# business understanding
------------

This initial phase focuses on understanding the project objectives and requirements from a business perspective, then converting this knowledge into a data mining problem definition and a preliminary plan designed to achieve the objectives.


## determine business objectives
----------

### task

The first objective of the data analyst is to thoroughly understand, from a business perspective, what the client really wants to accomplish. Often the client has many competing objectives and constraints that must be properly balanced. The analyst's goal is to uncover important factors, at the beginning, that can influence the outcome of the project. A possible consequence of neglecting this step is to expend a great deal of effort producing the right answers to the wrong questions.

### output

#### background

Record the information that is known about the organization's business situation at the beginning of the project.

#### business objectives 

Describe the customer's primary objective, from a business perspective. In addition to the primary business objective, there are typically other related business questions that the customer would like to address. For example, the primary business goal might be to keep current customers by predicting when they are prone to move to a competitor. Examples of related business questions are "How does the primary channel (e.g., ATM, visit branch, internet) a bank customer uses affect whether they stay or go?" or "Will lower ATM fees significantly reduce the number of high-value customers who leave?"

#### business success criteria 

Describe the criteria for a successful or useful outcome to the project from the business point of view.
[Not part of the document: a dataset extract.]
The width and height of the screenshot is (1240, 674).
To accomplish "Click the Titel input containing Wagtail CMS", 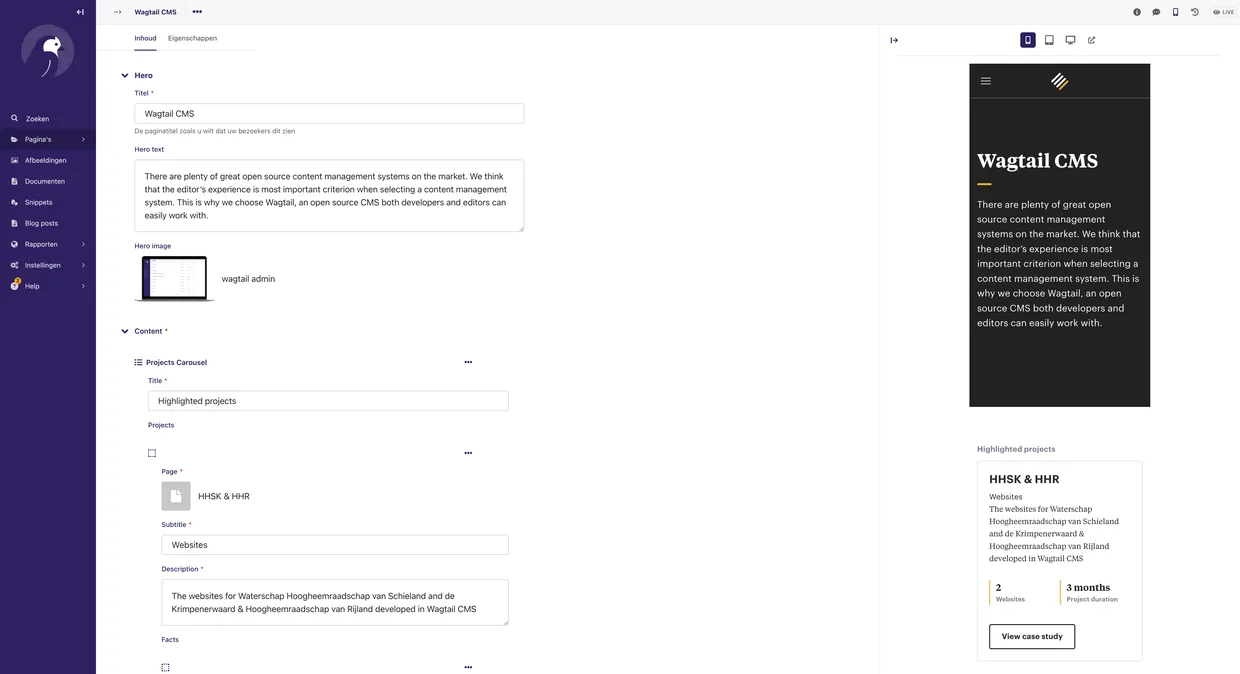I will click(329, 113).
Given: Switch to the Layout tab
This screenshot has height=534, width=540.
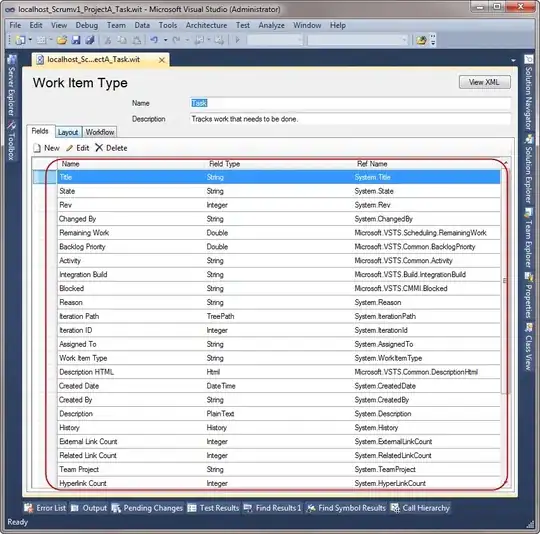Looking at the screenshot, I should tap(68, 132).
This might be quite specific and able to be measured objectively, such as reduction of customer churn to a certain level or general and subjective such as "give useful insights into the relationships." In the latter case it should be indicated who makes the subjective judgment.


### ANSWER

#### Background
Retail store sells various goods from different countries to customers.

#### Business Objectives
Primary Objective: Increase the income of the store.  
Related Business Question: What is the customer segmentation?

#### Business Success Criteria
The income is increased.

## assess situation
-------------

### task

This task involves more detailed fact-finding about all of the resources,constraints, assumptions and other factors that should be considered in determining the data analysis goal and project plan. In the previous task, your objective is to quickly get to the crux of the situation. Here, you want to flesh out the details.

### output

#### inventory of resources

List the resources available to the project, including: personnel (business experts, data experts, technical support, data mining personnel), data (fixed extracts, access to live warehoused or operational data), computing resources (hardware platforms) and software (data miningtools, other relevant software).
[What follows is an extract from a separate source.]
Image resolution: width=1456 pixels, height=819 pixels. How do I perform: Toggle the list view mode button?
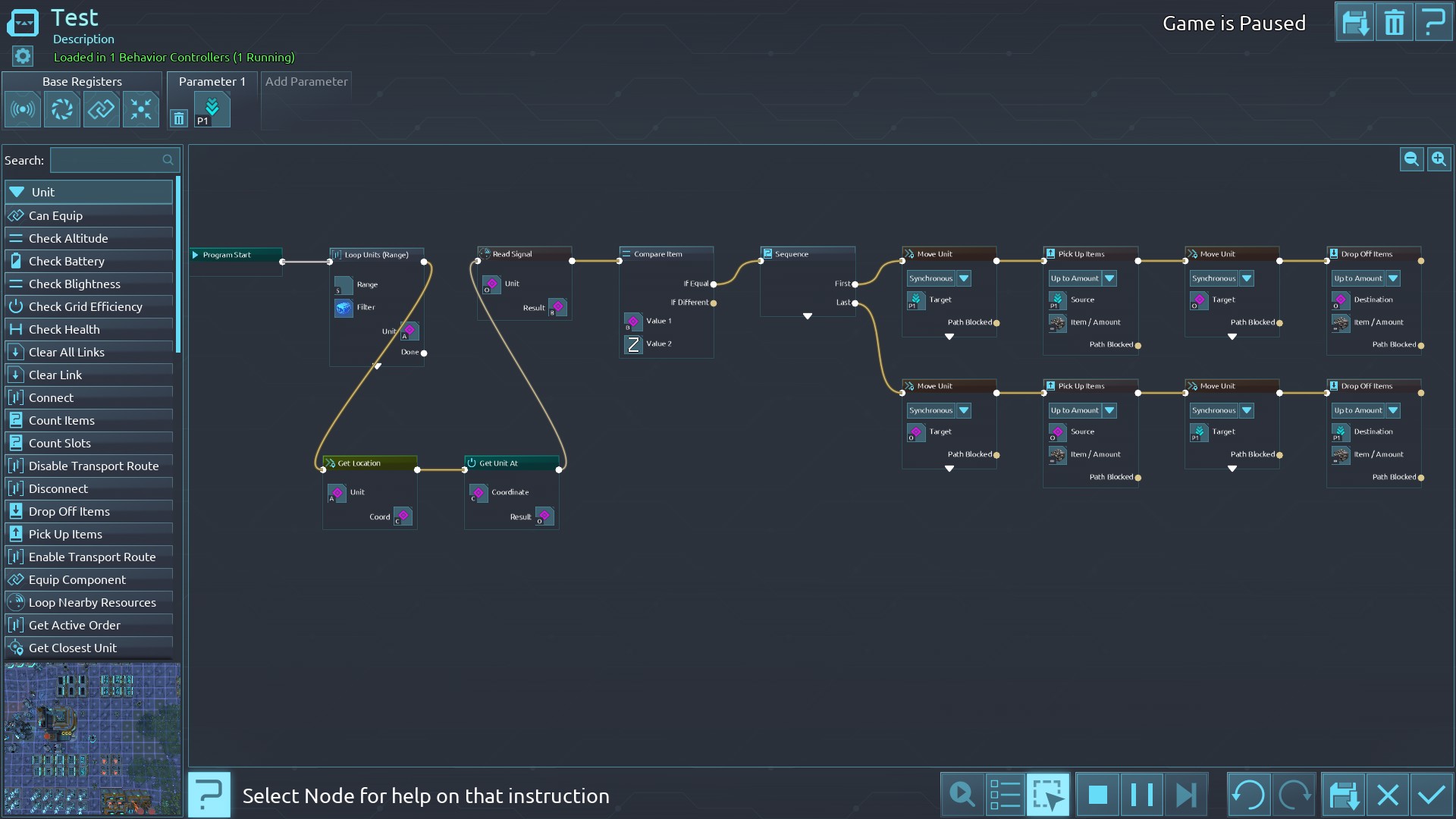(1005, 795)
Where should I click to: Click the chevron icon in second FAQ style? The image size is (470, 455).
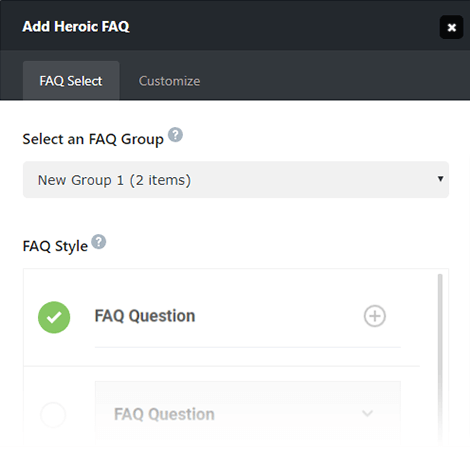click(x=367, y=413)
#### requirements, assumptions and constraints

List all requirements of the project including schedule of completion, comprehensibility and quality of results and security as well as legal issues.As part of this output, make sure that you are allowed to use the data. List the assumptions made by the project. 

These may be assumptions about the data that can be checked during data mining, but may also include non-checkable assumptions about the business upon which the project rests. It is particularly important to list the latter if they form conditions on the validity of the results.

List the constraints on the project. These may be constraints on the availability of resources, but may also include technological constraints such as the size of data that it is practical to use for modeling.

#### Risks and contingencies 

List the risks or events that might occur to delay the project or cause it to fail. List the corresponding contingency plans; what action will be taken if the risks happen.

#### Terminology

Compile a glossary of terminology relevant to the project. This may include two components: 
(1) A glossary of relevant business terminology, which forms part of the business understanding available to the project. Constructing this glossary is a useful "knowledge elicitation" and education exercise.
(2) A glossary of data mining terminology, illustrated with examples relevant to the business problem in question.

#### Costs and benefits

Construct a cost-benefit analysis for the project, which compares the costs of the project with the potential benefit to the business if it is successful. The comparison should be as specific as possible, for example using monetary measures in a commercial situation.


### ANSWER

#### Inventory of the Resources
Data mining expert, Online Retail Table (OnlineRetail.xlsx), Google Colab

#### Requirements

Deadline: 26 Jan, 14:20  
Make customer segmentation analysis on the base of the given table in the form of Google Colab.  
Granted to use the table.

#### Assumptions
The Online Retail a transnational data set which contains all the transactions occurring between 01/12/2010 and 09/12/2011 for a UK-based and registered non-store online retail.The company mainly sells unique all-occasion gifts. Many customers of the company are wholesalers.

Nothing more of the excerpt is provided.